Appendix E: Glossary of Soccer Analytics Terms
This glossary provides definitions for key terms used throughout the textbook. Terms are organized alphabetically. The chapter reference in parentheses indicates where the term is first introduced or most thoroughly discussed.
A
Accelerometer --- A sensor that measures the rate of change of velocity, commonly embedded in GPS vests to track player movements and impacts during training and matches. (Chapter 18)
Accuracy --- In classification, the proportion of correct predictions out of total predictions. In soccer analytics, often applied to pass completion or shot-on-target rates. (Chapter 3)
Acute:Chronic Workload Ratio (ACWR) --- The ratio of a player's recent training load (typically 7-day rolling average) to their longer-term baseline (typically 28-day exponentially weighted moving average). Values between 0.8 and 1.3 are generally considered the safe zone. (Chapter 26)
Action Valuation --- A framework for assigning a numerical value to every on-ball action (pass, carry, shot, tackle) based on its contribution to the probability of scoring or conceding. VAEP and xT are prominent action valuation models. (Chapter 9)
Aerial Duel --- A contest between two players for a ball in the air, typically from a long pass, cross, or goal kick. Win rate is expressed as a percentage. (Chapter 12)
Age Curve --- A statistical model describing how player performance changes as a function of age, typically showing peak performance between ages 25 and 29 for most outfield positions. (Chapter 21)
Algorithmic Bias --- Systematic errors in model predictions that create unfair outcomes for particular groups, such as undervaluing players from certain leagues or backgrounds. (Chapter 30)
Angle to Goal --- The angle subtended by the goal posts from the location of a shot, calculated using trigonometry. A key feature in expected goals models. (Chapter 7)
Assist --- The final pass or action leading directly to a goal. Expected assists (xA) models assign a probability that a given pass will result in a goal. (Chapter 8)
B
Backpass --- A pass directed away from the opponent's goal, often used to retain possession and reset the attacking build-up. Excessive backpass frequency may indicate a team under pressing pressure. (Chapter 22)
Bayesian Inference --- A statistical framework that updates beliefs (prior probabilities) with observed data (likelihood) to produce updated beliefs (posterior probabilities). Particularly useful in soccer analytics due to small sample sizes. (Chapter 19)

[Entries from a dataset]

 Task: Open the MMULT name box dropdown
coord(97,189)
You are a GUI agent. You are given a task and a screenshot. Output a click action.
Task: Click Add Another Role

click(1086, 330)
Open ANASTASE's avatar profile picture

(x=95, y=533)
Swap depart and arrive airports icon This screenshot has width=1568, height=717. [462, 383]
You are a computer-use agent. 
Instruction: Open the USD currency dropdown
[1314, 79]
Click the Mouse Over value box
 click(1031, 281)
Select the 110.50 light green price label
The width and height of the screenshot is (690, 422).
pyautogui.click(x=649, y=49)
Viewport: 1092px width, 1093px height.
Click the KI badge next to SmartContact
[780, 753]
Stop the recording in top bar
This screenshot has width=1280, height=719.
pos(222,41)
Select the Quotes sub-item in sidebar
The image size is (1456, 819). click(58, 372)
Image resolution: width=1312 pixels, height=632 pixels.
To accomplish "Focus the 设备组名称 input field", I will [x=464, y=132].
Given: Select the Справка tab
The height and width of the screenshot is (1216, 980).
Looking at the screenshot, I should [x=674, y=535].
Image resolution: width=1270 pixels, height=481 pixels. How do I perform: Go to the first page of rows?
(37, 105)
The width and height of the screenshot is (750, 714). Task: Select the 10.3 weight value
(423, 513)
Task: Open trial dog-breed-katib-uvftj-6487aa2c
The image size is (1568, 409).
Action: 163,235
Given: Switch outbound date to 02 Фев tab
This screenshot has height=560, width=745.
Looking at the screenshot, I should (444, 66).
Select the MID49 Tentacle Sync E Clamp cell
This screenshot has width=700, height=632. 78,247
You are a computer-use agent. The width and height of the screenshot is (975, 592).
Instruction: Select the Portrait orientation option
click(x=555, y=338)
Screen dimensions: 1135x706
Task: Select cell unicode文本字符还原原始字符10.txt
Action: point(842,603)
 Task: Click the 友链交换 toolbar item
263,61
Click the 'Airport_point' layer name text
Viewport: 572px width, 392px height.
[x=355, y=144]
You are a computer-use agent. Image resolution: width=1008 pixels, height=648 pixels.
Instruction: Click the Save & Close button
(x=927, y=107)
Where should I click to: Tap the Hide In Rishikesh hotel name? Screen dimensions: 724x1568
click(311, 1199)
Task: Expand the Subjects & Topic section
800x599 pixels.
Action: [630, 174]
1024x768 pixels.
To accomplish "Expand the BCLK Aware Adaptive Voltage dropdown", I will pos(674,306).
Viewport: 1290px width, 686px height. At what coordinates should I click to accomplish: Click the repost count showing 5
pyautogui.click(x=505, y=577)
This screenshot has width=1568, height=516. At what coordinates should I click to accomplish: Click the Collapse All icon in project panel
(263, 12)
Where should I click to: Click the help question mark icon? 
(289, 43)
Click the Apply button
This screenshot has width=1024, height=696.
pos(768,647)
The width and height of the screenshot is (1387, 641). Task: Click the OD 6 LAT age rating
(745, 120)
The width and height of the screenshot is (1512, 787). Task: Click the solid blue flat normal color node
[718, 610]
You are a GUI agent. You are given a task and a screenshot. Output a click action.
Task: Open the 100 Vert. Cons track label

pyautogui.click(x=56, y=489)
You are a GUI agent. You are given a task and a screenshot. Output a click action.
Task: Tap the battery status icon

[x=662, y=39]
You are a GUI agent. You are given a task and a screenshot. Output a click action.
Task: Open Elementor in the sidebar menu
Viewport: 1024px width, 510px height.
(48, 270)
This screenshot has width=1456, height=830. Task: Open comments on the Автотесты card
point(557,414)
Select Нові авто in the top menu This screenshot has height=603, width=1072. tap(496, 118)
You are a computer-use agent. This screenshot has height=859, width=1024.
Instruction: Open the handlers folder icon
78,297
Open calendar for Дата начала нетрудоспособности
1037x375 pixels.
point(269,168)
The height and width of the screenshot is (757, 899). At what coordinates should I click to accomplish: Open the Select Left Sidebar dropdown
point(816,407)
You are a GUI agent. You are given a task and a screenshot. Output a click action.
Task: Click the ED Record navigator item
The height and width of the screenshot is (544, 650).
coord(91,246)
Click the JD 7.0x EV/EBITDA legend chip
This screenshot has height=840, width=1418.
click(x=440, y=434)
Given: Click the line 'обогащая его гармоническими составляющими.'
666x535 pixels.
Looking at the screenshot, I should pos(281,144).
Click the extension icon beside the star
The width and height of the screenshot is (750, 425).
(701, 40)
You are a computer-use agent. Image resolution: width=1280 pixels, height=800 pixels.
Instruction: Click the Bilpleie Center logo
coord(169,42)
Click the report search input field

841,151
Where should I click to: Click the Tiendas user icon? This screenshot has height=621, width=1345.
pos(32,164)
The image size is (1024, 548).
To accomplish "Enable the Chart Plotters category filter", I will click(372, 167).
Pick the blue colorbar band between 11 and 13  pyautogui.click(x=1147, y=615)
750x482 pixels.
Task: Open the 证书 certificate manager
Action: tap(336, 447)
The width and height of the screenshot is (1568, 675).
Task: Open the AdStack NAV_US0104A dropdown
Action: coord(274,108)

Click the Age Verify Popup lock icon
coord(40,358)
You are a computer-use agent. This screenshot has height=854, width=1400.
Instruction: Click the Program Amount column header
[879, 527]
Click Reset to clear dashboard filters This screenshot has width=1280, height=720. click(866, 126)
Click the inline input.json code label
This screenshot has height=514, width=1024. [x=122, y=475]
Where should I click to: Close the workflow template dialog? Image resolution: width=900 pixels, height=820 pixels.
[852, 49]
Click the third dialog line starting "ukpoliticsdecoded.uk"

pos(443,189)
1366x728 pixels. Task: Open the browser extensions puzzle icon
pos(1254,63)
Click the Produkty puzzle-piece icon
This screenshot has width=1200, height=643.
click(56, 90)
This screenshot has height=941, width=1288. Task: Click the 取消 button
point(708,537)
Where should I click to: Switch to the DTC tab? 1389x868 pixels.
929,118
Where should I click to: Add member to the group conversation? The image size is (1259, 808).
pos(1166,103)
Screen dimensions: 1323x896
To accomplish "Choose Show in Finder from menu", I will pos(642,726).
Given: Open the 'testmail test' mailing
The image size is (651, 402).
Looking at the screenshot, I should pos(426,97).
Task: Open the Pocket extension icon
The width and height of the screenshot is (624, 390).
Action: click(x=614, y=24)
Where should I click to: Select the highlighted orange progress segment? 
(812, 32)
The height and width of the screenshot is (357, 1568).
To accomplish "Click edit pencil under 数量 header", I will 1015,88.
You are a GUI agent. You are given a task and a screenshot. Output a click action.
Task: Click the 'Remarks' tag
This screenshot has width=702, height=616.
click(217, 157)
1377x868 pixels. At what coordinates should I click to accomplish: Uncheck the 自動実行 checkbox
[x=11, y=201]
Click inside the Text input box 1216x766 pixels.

Directions
1. In the soccer analytics glossary, which range of Acute:Chronic Workload Ratio values is generally considered the safe zone?
2. Reproduce the portion of the soccer analytics glossary starting at "Aerial Duel --- A" and ending at "positions. (Chapter 21)".

Exercise solutions
1. Values between 0.8 and 1.3.

2.
Aerial Duel --- A contest between two players for a ball in the air, typically from a long pass, cross, or goal kick. Win rate is expressed as a percentage. (Chapter 12)
Age Curve --- A statistical model describing how player performance changes as a function of age, typically showing peak performance between ages 25 and 29 for most outfield positions. (Chapter 21)